:: WORK REQUIRED ::
Keeping every word and mark, copy all of the data.

(Beginning of SOURCE INFORMATION)

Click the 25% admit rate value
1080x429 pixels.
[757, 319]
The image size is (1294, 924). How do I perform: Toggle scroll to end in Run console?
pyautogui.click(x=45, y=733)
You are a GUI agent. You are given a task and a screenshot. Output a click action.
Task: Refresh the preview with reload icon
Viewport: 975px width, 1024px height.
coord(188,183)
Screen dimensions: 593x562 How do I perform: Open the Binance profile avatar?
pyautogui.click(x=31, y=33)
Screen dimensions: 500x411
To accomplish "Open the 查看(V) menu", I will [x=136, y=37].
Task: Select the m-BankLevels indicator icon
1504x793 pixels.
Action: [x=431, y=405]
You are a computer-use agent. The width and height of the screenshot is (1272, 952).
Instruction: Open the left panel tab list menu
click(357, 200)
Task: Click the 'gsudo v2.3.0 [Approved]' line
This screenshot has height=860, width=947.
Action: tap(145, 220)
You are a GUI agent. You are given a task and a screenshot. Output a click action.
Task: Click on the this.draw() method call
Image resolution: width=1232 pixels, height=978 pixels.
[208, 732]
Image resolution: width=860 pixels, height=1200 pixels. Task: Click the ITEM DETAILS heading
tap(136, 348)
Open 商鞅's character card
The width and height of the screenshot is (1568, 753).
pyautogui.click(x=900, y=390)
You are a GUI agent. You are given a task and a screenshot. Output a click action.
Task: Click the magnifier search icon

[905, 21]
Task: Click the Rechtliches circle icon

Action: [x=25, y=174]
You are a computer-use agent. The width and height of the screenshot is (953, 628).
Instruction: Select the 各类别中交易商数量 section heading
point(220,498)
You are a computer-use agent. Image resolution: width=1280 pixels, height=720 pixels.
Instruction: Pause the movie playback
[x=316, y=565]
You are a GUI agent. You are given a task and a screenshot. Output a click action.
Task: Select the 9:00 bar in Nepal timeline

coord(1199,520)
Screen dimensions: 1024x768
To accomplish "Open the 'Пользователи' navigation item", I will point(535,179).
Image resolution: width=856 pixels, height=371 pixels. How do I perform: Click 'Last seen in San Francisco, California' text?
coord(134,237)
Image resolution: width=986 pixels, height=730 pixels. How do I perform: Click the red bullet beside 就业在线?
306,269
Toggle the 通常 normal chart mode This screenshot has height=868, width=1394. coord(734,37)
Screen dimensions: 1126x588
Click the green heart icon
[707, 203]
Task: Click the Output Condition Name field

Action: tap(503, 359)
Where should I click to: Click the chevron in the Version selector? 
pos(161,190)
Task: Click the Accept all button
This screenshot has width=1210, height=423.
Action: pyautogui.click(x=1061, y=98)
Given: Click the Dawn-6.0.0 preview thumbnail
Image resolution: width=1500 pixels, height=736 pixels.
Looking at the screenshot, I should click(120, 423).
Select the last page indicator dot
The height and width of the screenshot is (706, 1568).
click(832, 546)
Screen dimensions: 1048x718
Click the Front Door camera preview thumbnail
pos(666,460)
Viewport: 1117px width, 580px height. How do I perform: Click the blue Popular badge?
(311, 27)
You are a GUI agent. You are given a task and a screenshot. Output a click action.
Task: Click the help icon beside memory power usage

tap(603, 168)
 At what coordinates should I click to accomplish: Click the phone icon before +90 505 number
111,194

(End of SOURCE INFORMATION)

:: COMPLETED TASK ::
Click the 25% admit rate value
1080x429 pixels.
[757, 319]
The image size is (1294, 924). How do I perform: Toggle scroll to end in Run console?
pyautogui.click(x=45, y=733)
You are a GUI agent. You are given a task and a screenshot. Output a click action.
Task: Refresh the preview with reload icon
Viewport: 975px width, 1024px height.
coord(188,183)
Screen dimensions: 593x562 How do I perform: Open the Binance profile avatar?
pyautogui.click(x=31, y=33)
Screen dimensions: 500x411
To accomplish "Open the 查看(V) menu", I will [x=136, y=37].
Task: Select the m-BankLevels indicator icon
1504x793 pixels.
Action: [x=431, y=405]
You are a computer-use agent. The width and height of the screenshot is (1272, 952).
Instruction: Open the left panel tab list menu
click(357, 200)
Task: Click the 'gsudo v2.3.0 [Approved]' line
This screenshot has height=860, width=947.
Action: tap(145, 220)
You are a GUI agent. You are given a task and a screenshot. Output a click action.
Task: Click on the this.draw() method call
Image resolution: width=1232 pixels, height=978 pixels.
[208, 732]
Image resolution: width=860 pixels, height=1200 pixels. Task: Click the ITEM DETAILS heading
tap(136, 348)
Open 商鞅's character card
The width and height of the screenshot is (1568, 753).
pyautogui.click(x=900, y=390)
You are a GUI agent. You are given a task and a screenshot. Output a click action.
Task: Click the magnifier search icon

[905, 21]
Task: Click the Rechtliches circle icon

Action: [x=25, y=174]
You are a computer-use agent. The width and height of the screenshot is (953, 628).
Instruction: Select the 各类别中交易商数量 section heading
point(220,498)
You are a computer-use agent. Image resolution: width=1280 pixels, height=720 pixels.
Instruction: Pause the movie playback
[x=316, y=565]
You are a GUI agent. You are given a task and a screenshot. Output a click action.
Task: Select the 9:00 bar in Nepal timeline

coord(1199,520)
Screen dimensions: 1024x768
To accomplish "Open the 'Пользователи' navigation item", I will point(535,179).
Image resolution: width=856 pixels, height=371 pixels. How do I perform: Click 'Last seen in San Francisco, California' text?
coord(134,237)
Image resolution: width=986 pixels, height=730 pixels. How do I perform: Click the red bullet beside 就业在线?
306,269
Toggle the 通常 normal chart mode This screenshot has height=868, width=1394. coord(734,37)
Screen dimensions: 1126x588
Click the green heart icon
[707, 203]
Task: Click the Output Condition Name field

Action: tap(503, 359)
Where should I click to: Click the chevron in the Version selector? 
pos(161,190)
Task: Click the Accept all button
This screenshot has width=1210, height=423.
Action: pyautogui.click(x=1061, y=98)
Given: Click the Dawn-6.0.0 preview thumbnail
Image resolution: width=1500 pixels, height=736 pixels.
Looking at the screenshot, I should click(120, 423).
Select the last page indicator dot
The height and width of the screenshot is (706, 1568).
click(832, 546)
Screen dimensions: 1048x718
Click the Front Door camera preview thumbnail
pos(666,460)
Viewport: 1117px width, 580px height. How do I perform: Click the blue Popular badge?
(311, 27)
You are a GUI agent. You are given a task and a screenshot. Output a click action.
Task: Click the help icon beside memory power usage

tap(603, 168)
 At what coordinates should I click to accomplish: Click the phone icon before +90 505 number
111,194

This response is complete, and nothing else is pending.